Directions:
Would you please output all the records exactly as given? Pictures should not appear in the copy.

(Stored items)
<<<<

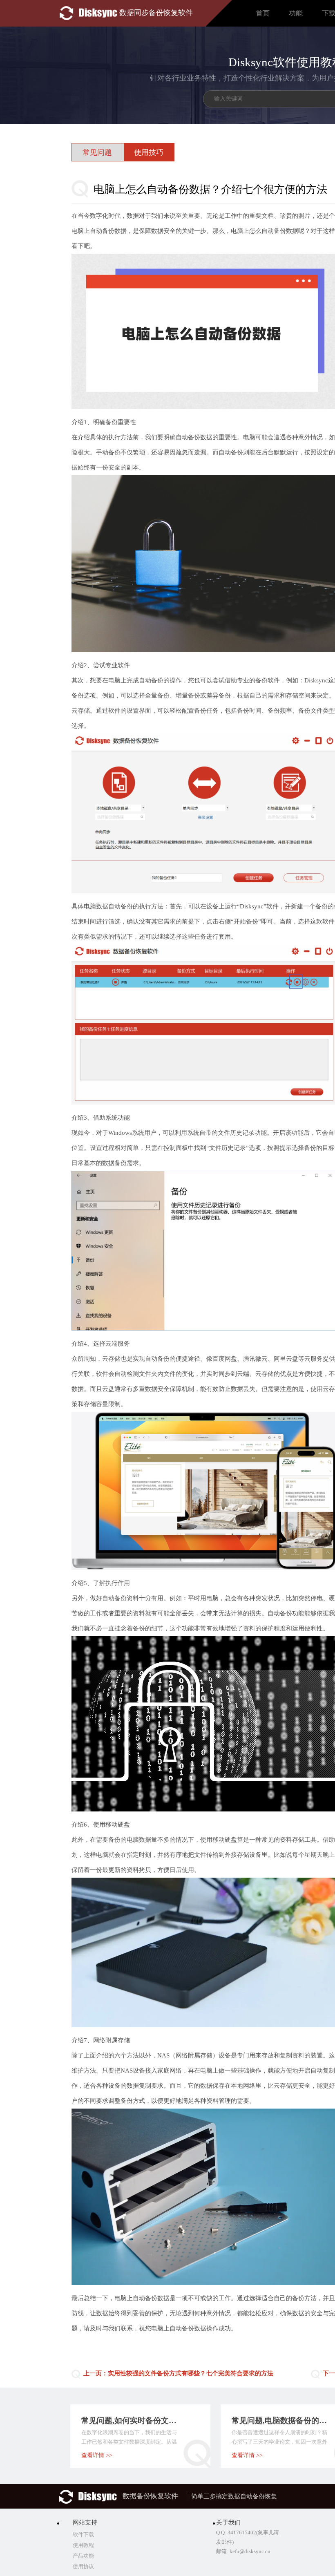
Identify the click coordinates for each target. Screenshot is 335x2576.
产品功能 (83, 2556)
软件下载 (83, 2534)
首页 (263, 13)
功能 (296, 13)
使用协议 (83, 2566)
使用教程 (83, 2545)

>>>>

Response box:
Identify the click coordinates for each target. Screenshot is 335x2576.
产品功能 (83, 2556)
软件下载 (83, 2534)
首页 (263, 13)
功能 (296, 13)
使用协议 (83, 2566)
使用教程 (83, 2545)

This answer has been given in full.